§ **Given problem**
Gather every line from the lines below that contains the string "chevron", and copy each one. Case counts.

[start]

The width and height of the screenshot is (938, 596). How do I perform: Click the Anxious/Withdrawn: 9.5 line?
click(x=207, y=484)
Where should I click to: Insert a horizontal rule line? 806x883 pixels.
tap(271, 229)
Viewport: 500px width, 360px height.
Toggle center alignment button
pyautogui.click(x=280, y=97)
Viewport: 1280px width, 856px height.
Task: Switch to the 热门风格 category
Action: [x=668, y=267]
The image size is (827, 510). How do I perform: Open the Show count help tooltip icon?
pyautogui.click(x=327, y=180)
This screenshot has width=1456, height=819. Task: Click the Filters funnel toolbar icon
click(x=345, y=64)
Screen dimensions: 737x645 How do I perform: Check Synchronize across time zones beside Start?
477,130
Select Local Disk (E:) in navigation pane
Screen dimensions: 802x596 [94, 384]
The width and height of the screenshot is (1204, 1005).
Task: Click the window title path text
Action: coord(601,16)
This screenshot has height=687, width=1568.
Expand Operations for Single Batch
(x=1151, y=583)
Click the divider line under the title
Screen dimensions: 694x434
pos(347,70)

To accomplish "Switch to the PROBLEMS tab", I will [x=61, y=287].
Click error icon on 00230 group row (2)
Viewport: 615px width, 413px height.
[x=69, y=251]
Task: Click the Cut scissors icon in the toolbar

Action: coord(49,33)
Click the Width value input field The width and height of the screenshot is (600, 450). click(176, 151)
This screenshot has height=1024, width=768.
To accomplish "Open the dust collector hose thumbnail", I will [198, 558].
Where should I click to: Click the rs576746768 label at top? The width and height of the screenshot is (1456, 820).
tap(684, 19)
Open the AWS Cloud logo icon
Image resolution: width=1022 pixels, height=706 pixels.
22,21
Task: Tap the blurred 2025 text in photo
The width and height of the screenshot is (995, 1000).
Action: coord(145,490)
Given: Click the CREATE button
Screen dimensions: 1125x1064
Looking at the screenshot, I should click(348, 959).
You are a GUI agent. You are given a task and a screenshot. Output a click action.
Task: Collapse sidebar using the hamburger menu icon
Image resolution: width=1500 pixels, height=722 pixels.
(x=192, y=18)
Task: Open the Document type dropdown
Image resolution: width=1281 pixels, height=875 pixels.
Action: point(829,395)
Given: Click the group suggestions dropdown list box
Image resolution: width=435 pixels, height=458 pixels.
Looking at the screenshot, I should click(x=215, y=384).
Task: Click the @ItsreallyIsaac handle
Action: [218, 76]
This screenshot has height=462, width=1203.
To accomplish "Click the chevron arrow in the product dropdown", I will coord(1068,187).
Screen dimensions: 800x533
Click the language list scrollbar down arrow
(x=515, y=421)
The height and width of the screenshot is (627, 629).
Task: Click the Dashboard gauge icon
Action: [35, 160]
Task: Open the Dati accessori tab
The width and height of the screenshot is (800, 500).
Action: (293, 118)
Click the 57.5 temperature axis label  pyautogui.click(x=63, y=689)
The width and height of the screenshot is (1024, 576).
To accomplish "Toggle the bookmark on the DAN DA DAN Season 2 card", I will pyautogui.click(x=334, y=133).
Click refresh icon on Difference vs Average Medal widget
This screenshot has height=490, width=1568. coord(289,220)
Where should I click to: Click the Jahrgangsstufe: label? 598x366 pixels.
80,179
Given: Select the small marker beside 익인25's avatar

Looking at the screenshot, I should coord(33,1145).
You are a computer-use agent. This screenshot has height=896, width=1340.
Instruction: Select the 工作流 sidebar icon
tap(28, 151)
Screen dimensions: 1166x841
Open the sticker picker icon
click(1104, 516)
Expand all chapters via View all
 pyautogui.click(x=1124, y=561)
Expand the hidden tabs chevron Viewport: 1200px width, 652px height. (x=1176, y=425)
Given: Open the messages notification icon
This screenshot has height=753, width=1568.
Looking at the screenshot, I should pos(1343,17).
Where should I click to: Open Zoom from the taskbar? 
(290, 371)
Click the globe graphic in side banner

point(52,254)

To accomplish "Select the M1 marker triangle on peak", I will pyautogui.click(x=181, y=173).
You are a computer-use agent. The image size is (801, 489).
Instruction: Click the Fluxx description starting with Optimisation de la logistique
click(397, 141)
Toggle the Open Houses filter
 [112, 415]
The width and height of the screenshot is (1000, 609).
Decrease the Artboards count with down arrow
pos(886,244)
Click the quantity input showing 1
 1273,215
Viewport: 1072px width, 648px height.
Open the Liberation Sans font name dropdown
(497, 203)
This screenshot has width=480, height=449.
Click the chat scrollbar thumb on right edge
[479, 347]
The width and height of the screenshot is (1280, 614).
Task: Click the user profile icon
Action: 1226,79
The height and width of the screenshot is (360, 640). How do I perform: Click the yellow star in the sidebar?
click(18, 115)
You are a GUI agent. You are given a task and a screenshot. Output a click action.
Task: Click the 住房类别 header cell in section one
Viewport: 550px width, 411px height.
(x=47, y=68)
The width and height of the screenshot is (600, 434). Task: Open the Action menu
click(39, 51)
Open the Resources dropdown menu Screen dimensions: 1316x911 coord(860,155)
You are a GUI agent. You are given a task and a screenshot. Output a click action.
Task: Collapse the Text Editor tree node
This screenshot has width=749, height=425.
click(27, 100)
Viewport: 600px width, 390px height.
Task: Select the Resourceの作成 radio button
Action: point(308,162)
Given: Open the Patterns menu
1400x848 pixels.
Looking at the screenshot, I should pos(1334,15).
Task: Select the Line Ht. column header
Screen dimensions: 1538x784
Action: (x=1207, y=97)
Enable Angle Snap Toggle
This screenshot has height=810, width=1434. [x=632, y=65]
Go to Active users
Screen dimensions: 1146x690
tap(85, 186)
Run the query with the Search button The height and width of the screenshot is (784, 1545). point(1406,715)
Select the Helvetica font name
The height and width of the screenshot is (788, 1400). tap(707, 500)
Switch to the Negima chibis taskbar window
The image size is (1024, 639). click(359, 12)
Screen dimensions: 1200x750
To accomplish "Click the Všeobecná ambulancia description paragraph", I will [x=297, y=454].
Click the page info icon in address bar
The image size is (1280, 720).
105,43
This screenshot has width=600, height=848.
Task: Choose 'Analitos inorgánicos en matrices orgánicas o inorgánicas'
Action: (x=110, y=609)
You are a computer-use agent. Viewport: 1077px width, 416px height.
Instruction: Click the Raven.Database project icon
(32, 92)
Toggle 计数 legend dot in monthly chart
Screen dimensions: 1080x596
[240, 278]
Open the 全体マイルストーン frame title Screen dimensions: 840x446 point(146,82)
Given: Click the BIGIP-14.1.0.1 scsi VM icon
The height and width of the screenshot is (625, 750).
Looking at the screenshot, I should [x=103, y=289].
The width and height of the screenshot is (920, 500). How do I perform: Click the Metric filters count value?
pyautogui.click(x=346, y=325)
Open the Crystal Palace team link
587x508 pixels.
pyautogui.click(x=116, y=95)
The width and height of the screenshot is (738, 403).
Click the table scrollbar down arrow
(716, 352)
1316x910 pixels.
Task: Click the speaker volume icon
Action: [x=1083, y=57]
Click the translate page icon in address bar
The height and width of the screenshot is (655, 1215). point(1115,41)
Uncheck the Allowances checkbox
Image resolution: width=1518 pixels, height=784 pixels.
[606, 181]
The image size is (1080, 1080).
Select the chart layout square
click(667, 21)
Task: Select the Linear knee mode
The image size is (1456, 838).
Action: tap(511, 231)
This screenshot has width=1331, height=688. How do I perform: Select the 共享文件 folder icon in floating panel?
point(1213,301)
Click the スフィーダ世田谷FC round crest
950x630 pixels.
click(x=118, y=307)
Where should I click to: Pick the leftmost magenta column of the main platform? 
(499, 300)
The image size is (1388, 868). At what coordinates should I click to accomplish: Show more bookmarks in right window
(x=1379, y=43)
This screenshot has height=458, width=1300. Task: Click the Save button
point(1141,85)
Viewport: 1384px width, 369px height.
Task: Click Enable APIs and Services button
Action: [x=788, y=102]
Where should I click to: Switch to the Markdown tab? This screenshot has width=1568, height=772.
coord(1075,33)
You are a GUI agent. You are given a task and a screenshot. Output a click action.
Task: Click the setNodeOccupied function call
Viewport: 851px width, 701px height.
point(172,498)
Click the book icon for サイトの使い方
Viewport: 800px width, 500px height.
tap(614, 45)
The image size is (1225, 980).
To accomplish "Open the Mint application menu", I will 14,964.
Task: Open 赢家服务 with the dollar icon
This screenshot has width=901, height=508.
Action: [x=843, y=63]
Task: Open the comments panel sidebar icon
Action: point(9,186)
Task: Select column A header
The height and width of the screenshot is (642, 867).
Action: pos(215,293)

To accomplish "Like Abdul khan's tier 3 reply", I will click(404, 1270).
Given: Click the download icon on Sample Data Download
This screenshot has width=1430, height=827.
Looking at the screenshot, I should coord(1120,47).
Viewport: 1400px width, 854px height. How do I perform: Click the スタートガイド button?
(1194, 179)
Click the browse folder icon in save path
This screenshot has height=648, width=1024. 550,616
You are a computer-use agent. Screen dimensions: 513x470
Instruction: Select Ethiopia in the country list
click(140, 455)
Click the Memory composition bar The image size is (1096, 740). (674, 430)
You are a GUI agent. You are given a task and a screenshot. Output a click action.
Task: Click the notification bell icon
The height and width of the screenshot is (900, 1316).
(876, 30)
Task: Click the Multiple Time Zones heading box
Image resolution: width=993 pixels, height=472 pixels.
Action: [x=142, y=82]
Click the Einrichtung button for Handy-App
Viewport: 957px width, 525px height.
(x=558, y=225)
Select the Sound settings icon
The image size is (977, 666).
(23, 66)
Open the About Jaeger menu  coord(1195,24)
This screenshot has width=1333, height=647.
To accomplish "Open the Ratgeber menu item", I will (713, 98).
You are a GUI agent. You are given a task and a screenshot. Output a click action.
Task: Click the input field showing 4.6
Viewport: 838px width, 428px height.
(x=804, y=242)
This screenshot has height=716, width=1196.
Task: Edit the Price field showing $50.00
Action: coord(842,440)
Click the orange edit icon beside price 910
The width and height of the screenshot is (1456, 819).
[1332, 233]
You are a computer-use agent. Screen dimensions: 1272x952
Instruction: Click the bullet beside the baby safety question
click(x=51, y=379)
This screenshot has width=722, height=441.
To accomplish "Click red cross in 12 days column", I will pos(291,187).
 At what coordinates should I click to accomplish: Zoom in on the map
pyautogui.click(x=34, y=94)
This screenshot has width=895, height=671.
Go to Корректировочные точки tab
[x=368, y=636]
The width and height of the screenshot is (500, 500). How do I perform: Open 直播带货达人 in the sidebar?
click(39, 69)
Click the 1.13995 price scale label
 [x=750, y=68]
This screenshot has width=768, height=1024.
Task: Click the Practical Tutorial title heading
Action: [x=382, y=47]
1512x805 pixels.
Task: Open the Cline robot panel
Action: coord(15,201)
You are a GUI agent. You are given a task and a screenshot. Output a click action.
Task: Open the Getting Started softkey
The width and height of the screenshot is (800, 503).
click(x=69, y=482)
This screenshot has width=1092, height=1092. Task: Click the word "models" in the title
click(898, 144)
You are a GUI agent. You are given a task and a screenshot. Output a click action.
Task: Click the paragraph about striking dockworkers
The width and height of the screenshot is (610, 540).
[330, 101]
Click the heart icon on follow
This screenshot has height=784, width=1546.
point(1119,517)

[end]

§ **Solution to this exercise**
To accomplish "Click the chevron arrow in the product dropdown", I will coord(1068,187).
Expand the hidden tabs chevron Viewport: 1200px width, 652px height. (x=1176, y=425)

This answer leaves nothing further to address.